Jackamarra is concerned about where today’s legislation is leading the Aboriginals as a people. As many others do, she fears that they could lose that spiritual base from which they came. “The spirituality is in the land — where the water trickles, where the rain comes down and you see and hear the transformation of the Earth. In the land, in the bush, one forgets the horror of what was.” A year ago, she had the opportunity to return to the place from where her father was taken. It was a spiritual experience.

“It was the loveliest sacred place, down by the river. It was just awesome … the awesome power of God, the sacredness. My father’s younger sister and I were just dangling our feet in the water, talking to one another and remembering the good things that have happened in our lives.” Although having experienced “the awful impact of not ever having any continuity of family,” Jackamarra has worked for unity and equality for all Australians, Aboriginal and non-Aboriginal, receiving many recognitions and awards.

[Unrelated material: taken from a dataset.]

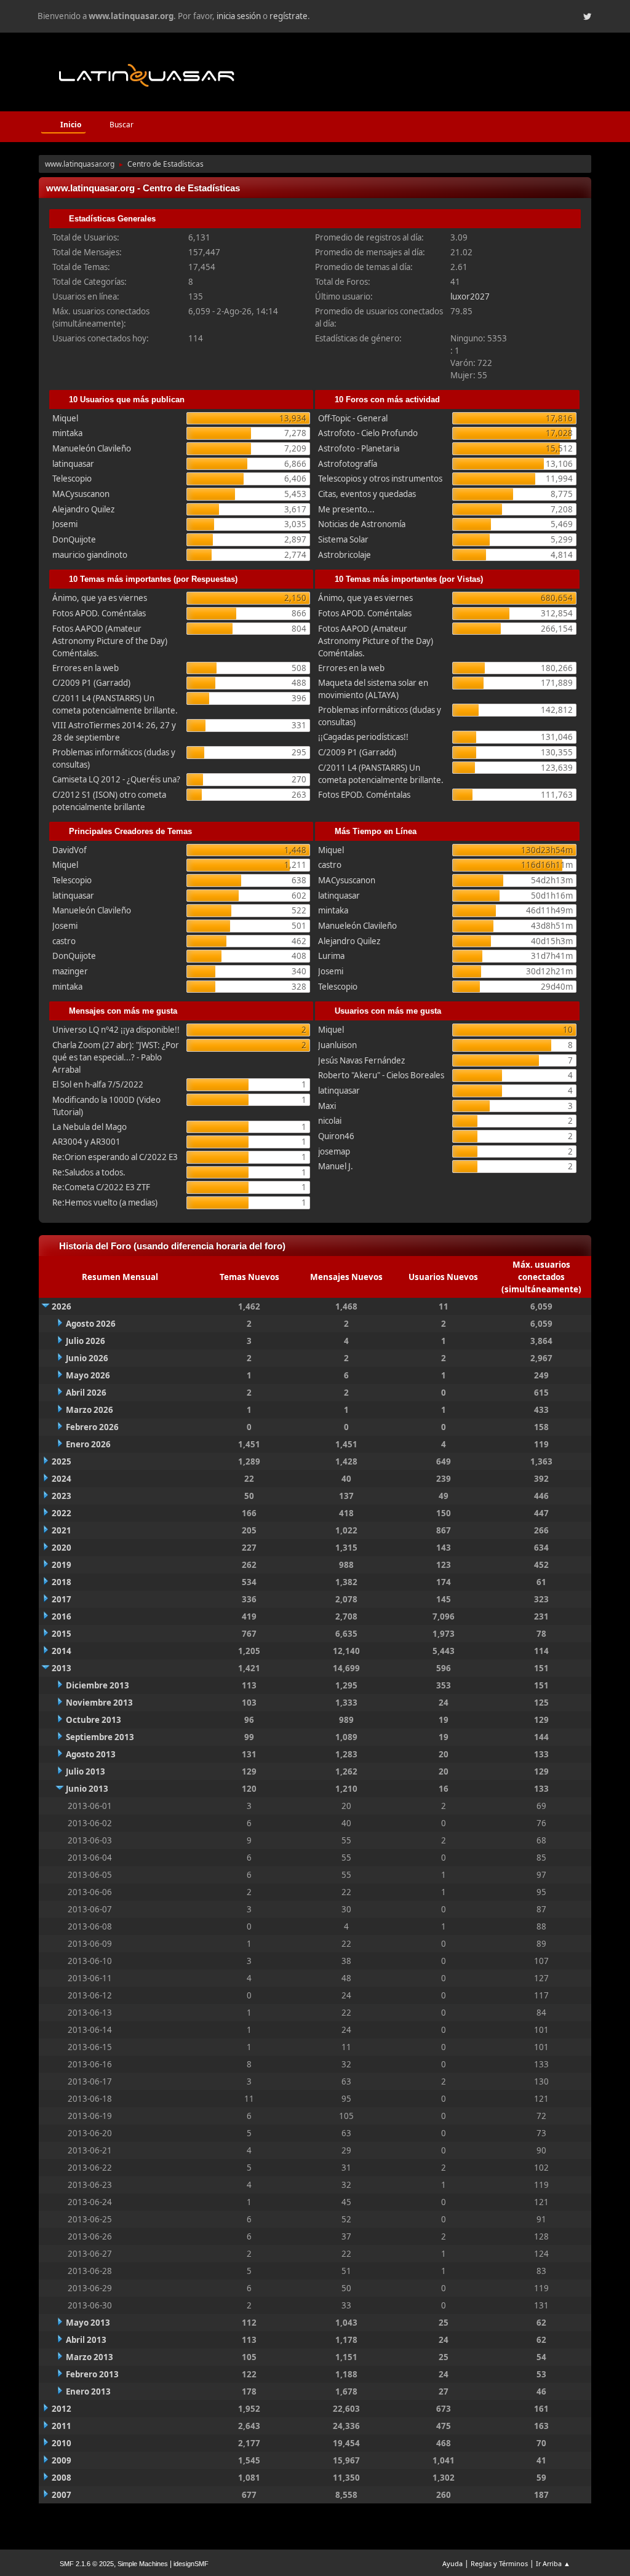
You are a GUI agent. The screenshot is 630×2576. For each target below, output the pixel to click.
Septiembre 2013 (100, 1737)
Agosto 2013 (91, 1754)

She is grateful for meeting her husband Reginald, a pastoral care worker, for her five children, grandchildren and great-grandchildren, and for being part of a loving Christian community, St. Andrew’s Anglican Church. That would not have been possible without her own healing process she worked hard for, and she tries to help others as well.

“I know that our communities have been terribly affected by colonization, but I also know that we must now take our own action and responsibility for ensuring that violence in our communities stops. Our spirituality has sustained us … for many thousands of years, enabling us to defy great odds. Healing comes through the gift of forgiveness and our ability to listen to and to share in the stories that people find sacred, including the pain of being a child of the Stolen Generation.

“It’s been a long road, and walking it requires courage and faith. I’ve already come a long way.”